Adeta canlı bir yağlı boya tablosu: 'Karagöl'

A
A
A
Adeta canlı bir yağlı boya tablosu: 'Karagöl'

Başkent’in doğa harikası noktalarından olan Çubuk Karagöl Tabiat Parkı, sonbaharın gelmesi ile birlikte adeta kartpostallık görüntülere sahne oldu. Karagöl’ün renk cümbüşü ile ziyaretçilerini kendine hayran bırakan manzarası havadan görüntülendi.

Karagöl Tabiat Parkı, Ankara il merkezine 68 kilometre ve Çubuk ilçesine 28 kilometre uzaklıkta yer alıyor. Karayolu ulaşım ağına Ankara-Çubuk karayolu (D180) ile bağlanan Karagöl Tabiat Parkı, Ankara Esenboğa Havaalanı’na da 52 kilometre uzaklıkta bulunuyor. Yıllık ziyaretçi potansiyeli 100 bin civarında olan tabiat parkı içerisinde, bekçi evi, WC, giriş kulübesi, kafeterya ve otopark gibi tesisler yer alıyor.

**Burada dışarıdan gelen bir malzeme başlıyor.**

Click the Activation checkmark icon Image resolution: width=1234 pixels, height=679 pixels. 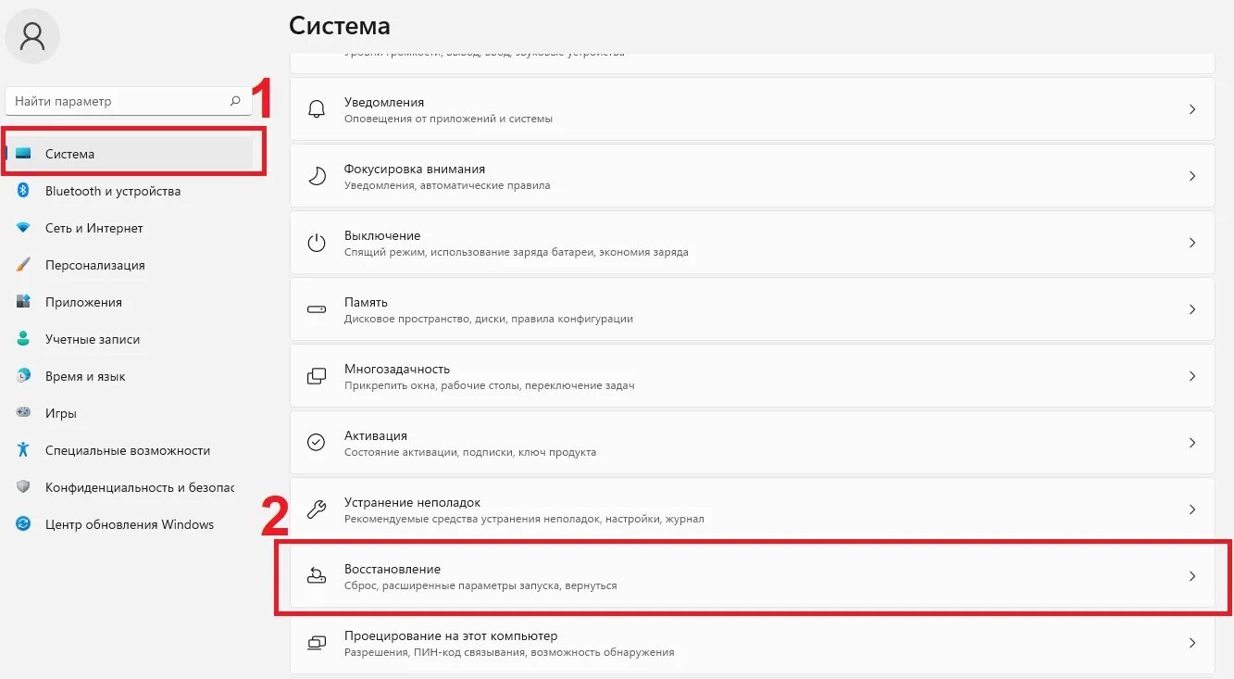(x=317, y=443)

Adeta canlı bir yağlı boya tablosu: 'Karagöl'

Doğal orman dokusu ile tabiat parkı içerisinde bulunan volkanik oluşumlu göl, sahanın başlıca kaynak değeri olarak kendini gösteriyor. Tabiat parkı ayrıca, içinde bulunduğu bölgenin turizm açısından en önemli çekim merkezi konumunda da yer alıyor. Tabiat parkında, doğa yürüyüşü, dağ tırmanışı, flora ve fauna izleme, manzara seyir, sportif olta balıkçılığı gibi faaliyetler yapılabilirken, özellikle hafta sonlarında ise piknik amacıyla kullanılıyor.

Adeta canlı bir yağlı boya tablosu: 'Karagöl'

Sonbaharda adeta renk cümbüşüne sahne oluyor

Ziyaretçiler için Başkent’in ender bulunan noktalarından olan Karagöl Tabiat Parkı, yazın yemyeşil, kışın ise bembeyaz görüntüsü ile misafirlerini kendine hayran bırakıyor. Sonbaharın gelmesi ile birlikte de sararan ve kızaran ağaçların oluşturduğu muazzam görüntü, tabiat parkını ziyaret eden misafirler ve doğa fotoğrafçıları için unutulmaz fotoğraf karelerine sahne oldu.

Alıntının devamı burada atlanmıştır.